A strong set of earnings from Wall Street titans Amazon and Apple helped US markets end last week with healthy gains and eased concerns about the impact on consumers of surging inflation and rising borrowing costs.

That came after investors took Fed chief Jerome Powell’s post-policy-meeting comments Wednesday as indicating the bank could start to slow down its pace of monetary tightening, providing a much-needed boost to stocks.

However, analysts warned that inflation would take time to come down from its four-decade highs and there were undoubtedly more rate hikes to come.

And officials backed that up at the weekend, with Minneapolis Fed chief Neel Kashkari telling the New York Times that he was “surprised by markets’ interpretation” of the latest Fed meeting statement.

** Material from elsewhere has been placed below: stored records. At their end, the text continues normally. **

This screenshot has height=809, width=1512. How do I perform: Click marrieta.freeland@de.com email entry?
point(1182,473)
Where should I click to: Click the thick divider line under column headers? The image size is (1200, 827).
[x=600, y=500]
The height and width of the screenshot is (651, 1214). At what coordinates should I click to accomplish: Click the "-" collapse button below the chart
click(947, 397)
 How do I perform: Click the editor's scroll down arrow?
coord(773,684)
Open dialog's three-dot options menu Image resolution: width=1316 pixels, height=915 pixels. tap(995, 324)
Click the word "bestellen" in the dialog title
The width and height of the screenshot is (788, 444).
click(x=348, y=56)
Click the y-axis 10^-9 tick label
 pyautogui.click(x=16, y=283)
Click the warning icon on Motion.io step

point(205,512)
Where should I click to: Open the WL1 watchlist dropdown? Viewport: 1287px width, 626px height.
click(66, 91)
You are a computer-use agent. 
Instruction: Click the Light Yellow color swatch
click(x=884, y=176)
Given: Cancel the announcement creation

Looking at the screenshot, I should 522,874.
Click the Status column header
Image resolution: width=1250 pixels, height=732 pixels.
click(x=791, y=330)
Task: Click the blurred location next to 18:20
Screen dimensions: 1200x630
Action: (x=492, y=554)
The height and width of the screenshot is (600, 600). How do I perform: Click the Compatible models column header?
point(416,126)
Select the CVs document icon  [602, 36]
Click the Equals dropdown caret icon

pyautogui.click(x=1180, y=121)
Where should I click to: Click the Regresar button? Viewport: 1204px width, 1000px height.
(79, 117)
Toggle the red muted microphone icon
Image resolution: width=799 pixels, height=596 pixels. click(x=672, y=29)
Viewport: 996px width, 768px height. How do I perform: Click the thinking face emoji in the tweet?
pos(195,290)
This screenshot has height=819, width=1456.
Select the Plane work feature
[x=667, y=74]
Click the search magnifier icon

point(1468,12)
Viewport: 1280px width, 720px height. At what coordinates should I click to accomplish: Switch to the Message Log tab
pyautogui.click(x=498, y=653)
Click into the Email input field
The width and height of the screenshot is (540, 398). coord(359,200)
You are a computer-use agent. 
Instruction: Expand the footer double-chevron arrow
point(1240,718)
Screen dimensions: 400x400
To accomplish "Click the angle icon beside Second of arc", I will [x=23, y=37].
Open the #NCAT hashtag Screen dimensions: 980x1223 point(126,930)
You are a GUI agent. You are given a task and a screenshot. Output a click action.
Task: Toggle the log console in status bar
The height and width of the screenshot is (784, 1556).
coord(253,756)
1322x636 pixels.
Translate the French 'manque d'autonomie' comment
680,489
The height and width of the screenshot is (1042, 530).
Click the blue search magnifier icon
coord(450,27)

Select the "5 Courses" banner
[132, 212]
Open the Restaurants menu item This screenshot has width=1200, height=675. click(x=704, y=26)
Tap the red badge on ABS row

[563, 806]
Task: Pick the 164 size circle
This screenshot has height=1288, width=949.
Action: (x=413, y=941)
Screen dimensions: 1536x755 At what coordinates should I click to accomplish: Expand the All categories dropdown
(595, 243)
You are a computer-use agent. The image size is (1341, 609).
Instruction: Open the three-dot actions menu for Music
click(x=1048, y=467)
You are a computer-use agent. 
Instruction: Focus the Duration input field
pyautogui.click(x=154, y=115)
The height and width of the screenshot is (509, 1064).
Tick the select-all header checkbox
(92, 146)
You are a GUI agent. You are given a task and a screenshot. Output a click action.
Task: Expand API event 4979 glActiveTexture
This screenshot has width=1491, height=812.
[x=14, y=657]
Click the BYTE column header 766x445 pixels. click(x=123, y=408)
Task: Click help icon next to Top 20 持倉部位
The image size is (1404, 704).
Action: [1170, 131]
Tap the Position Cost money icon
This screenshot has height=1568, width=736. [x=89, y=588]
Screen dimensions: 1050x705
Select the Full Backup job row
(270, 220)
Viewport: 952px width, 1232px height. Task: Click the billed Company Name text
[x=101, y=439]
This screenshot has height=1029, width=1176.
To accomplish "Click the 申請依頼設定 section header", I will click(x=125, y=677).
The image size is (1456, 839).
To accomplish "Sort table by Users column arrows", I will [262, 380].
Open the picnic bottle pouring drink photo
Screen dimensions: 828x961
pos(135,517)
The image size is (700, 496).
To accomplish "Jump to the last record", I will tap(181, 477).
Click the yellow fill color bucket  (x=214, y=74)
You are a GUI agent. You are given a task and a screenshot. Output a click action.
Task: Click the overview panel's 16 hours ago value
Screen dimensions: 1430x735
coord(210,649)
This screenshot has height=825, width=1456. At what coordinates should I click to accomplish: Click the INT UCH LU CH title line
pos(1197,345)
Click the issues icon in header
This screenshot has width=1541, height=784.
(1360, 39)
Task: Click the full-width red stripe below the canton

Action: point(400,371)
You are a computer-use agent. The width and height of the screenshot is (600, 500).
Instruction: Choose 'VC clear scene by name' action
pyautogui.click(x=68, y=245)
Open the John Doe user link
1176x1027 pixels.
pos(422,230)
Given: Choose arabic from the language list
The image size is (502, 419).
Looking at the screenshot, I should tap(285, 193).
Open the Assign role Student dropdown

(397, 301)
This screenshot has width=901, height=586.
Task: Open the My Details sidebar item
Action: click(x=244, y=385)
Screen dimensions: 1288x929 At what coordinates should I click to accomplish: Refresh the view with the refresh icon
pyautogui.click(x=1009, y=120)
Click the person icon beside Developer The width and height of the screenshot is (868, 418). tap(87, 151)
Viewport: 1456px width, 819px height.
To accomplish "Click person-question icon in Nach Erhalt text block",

“The committee is united in our determination to get inflation back down to two percent, and I think we’re going to continue to do what we need to do until we are convinced that inflation is well on its way back down to two percent — and we are a long way away from that.”

That came as Atlanta Fed president Raphael Bostic said he did not think the economy was in recession owing to ongoing jobs growth but that inflation remained too high and he was “convinced” more must be done.

Still, Treasuries continued to fall, with the 10-year yield at 2.67 percent, well down from June’s peak near 3.50 percent, suggesting expectations for future rates are easing.

Figures showing a second successive economic contraction in April-June put the United States in a technical recession but it is not officially considered so until identified as such by the National Bureau of Economic Research.

In early Asian trade, investors struggled to extend Wall Street’s lead, with Hong Kong and Shanghai suffering most after another disappointing reading on the Chinese economy.

The closely watched Purchasing Managers’ Index of manufacturing activity shrank in July on the back of weak demand and the strict zero-Covid measures imposed in parts of the country.